Although funding concerns remain, the National Ed-Tech Plan is a promising start to turning around education, ed-tech advocates say.
Although funding concerns remain, the National Ed-Tech Plan is a promising start, ed-tech advocates say.

The new National Education Technology Plan, released March 5, sets an ambitious agenda for using technology to transform teaching and learning, ed-tech advocates say–and a call to action that is long overdue.

The plan, called “Transforming American Education: Learning Powered by Technology,” calls for engaging and empowering learning experiences for all students; standards and assessments that measure key 21st-century skills and expertise; a shift to a model of “connected teaching,” in which teams of interconnected educators replace solo classroom practitioners; always-on connectivity that is available to students and teachers both inside and outside of school; and a rethinking of basic assumptions, such as seat time, that limit schools’ ability to innovate.

Julie Evans, CEO of the nonprofit organization Project Tomorrow, said the plan provides some “long-overdue recommendations” for how technology can enhance education.

“The plan accurately sums up that hard realization that today’s classroom environment for most students does not mirror they way they are living their lives outside of school or what they need to be prepared for future jobs, and that this disconnect is actually creating a relevancy crisis in American education,” Evans said.

In its blog, the Software and Information Industry Association (SIIA) said the draft plan is very much in line with SIIA’s “Vision for K-20” document and noted the plan’s emphasis on technology as a tool to create a more productive educational system.

But SIIA said the lack of a dedicated ed-tech funding stream that would result if President Obama’s 2011 budget proposal is adopted is still worrisome.

“How credible and viable will the plan and federal leadership be without matching targeted resources?” SIIA says on its blog. “Failing to adequately plan has slowed our nation’s progress toward a technology-enabled 21st-century education system, but absent the enabling investments, this important initiative could amount to no more than planning to fail.”

The plan is built around five organizing themes: Learning, Assessment, Teaching, Infrastructure, and Productivity.
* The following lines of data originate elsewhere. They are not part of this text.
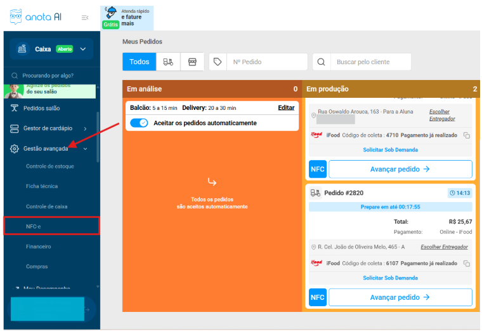Click the delivery motorcycle filter icon
482x331 pixels.
point(168,62)
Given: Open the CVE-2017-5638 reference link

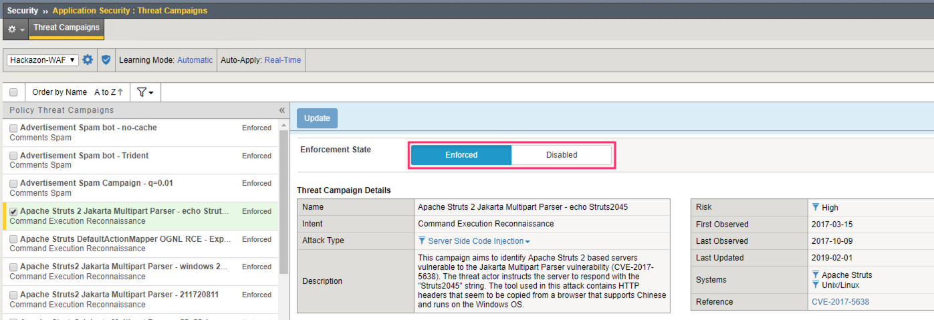Looking at the screenshot, I should 840,302.
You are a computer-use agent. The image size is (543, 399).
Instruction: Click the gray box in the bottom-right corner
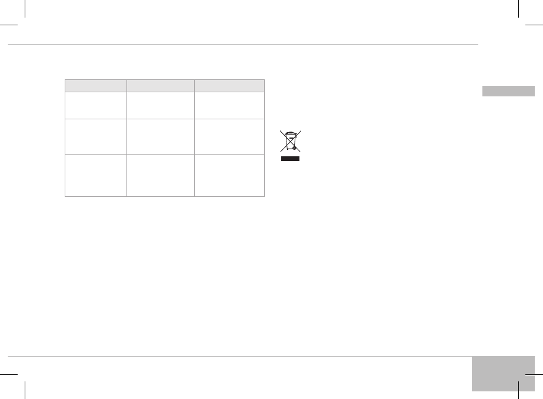pos(503,373)
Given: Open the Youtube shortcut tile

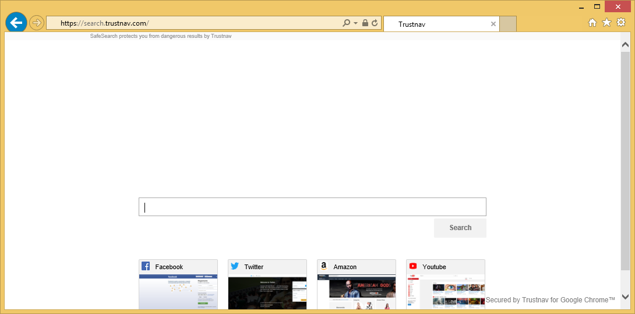Looking at the screenshot, I should tap(446, 284).
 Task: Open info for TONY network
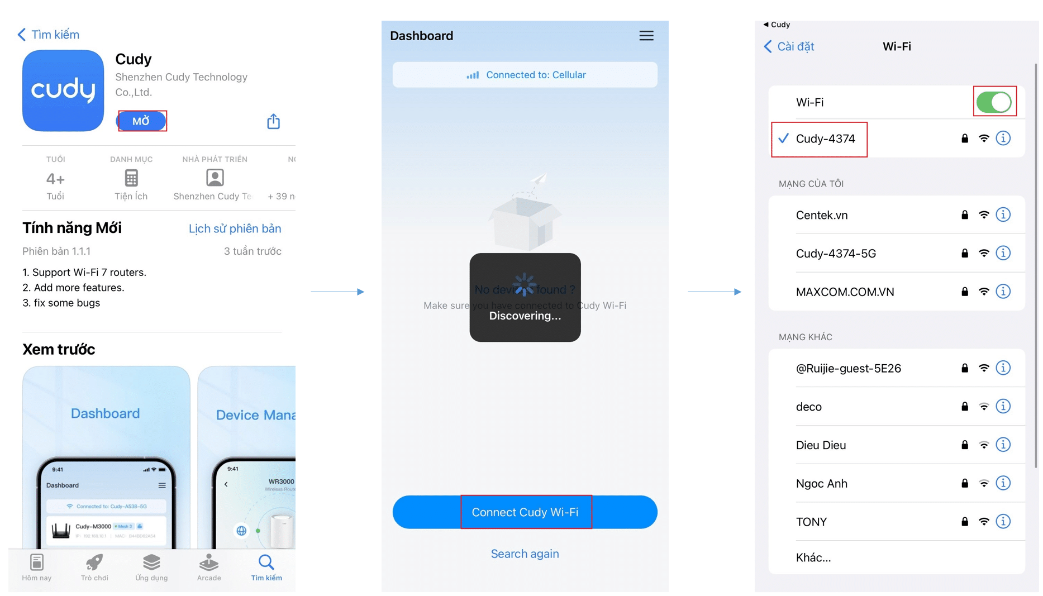point(1003,521)
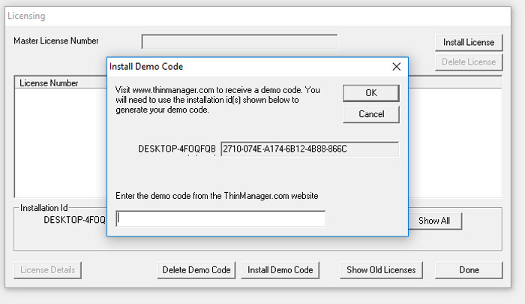Click the Install License button
Screen dimensions: 525x304
[x=469, y=42]
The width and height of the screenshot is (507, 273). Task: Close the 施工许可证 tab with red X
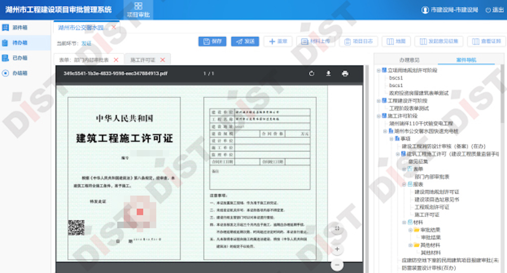coord(162,60)
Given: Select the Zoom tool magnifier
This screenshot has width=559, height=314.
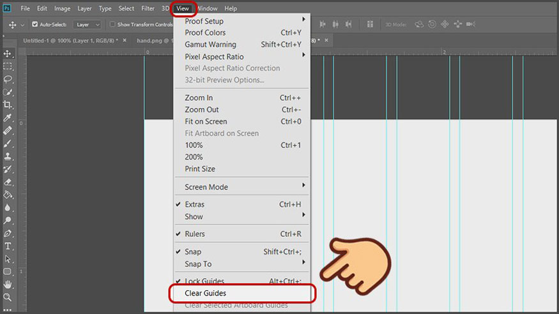Looking at the screenshot, I should [8, 297].
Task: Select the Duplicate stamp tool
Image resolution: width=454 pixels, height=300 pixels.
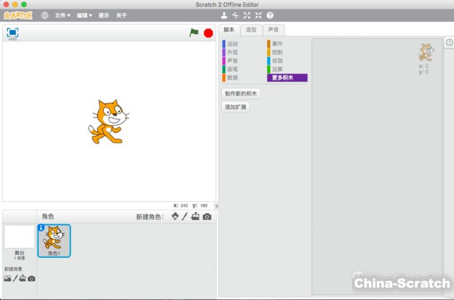Action: tap(224, 15)
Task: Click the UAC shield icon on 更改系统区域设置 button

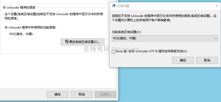Action: pyautogui.click(x=67, y=42)
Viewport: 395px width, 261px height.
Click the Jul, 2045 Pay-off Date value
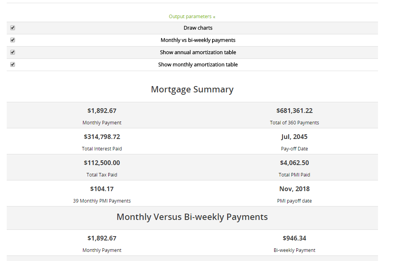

Within each theme, the plan defines key goals and recommendations–and federal Education Department officials are seeking public comments on the plan.


“The model of 21st-century learning described in this plan calls for engaging and empowering learning experiences for all learners,” the plan states. “It brings state-of-the art technology into learning to enable, motivate, and inspire all students–regardless of background, languages, or disabilities–to achieve. It leverages the power of technology to provide personalized learning instead of a one-size-fits-all curriculum, pace of teaching, and instructional practices.”

Twenty-first century skills and expertise, “such as critical thinking, complex problem solving, collaboration, and multimedia communication, should be woven into all content areas,” the plan says.

Also, students should learn in school using the same technology that professionals in various disciplines use, according to the plan.

“Professionals routinely use the web and tools such as wikis, blogs, and digital content for the research, collaboration, and communication demanded in their jobs,” the plan explains. “They gather data and analyze it using inquiry and visualization tools. They use graphical and 3D modeling tools for design. For students, using these real-world tools creates learning opportunities that allow them to grapple with real-world problems–opportunities that prepare them to be more productive members of a globally competitive workforce.”


The plan calls for rethinking how states and school systems design and administer assessments, so the tests (1) measure not just content knowledge, but also 21st-century skills and expertise in all subject areas, and (2) provide timely, actionable feedback for educators.

“Technology-based assessments that combine cognitive research and theory about how students think with multimedia, interactivity, and connectivity make it possible to directly assess these types of skills,” the plan states.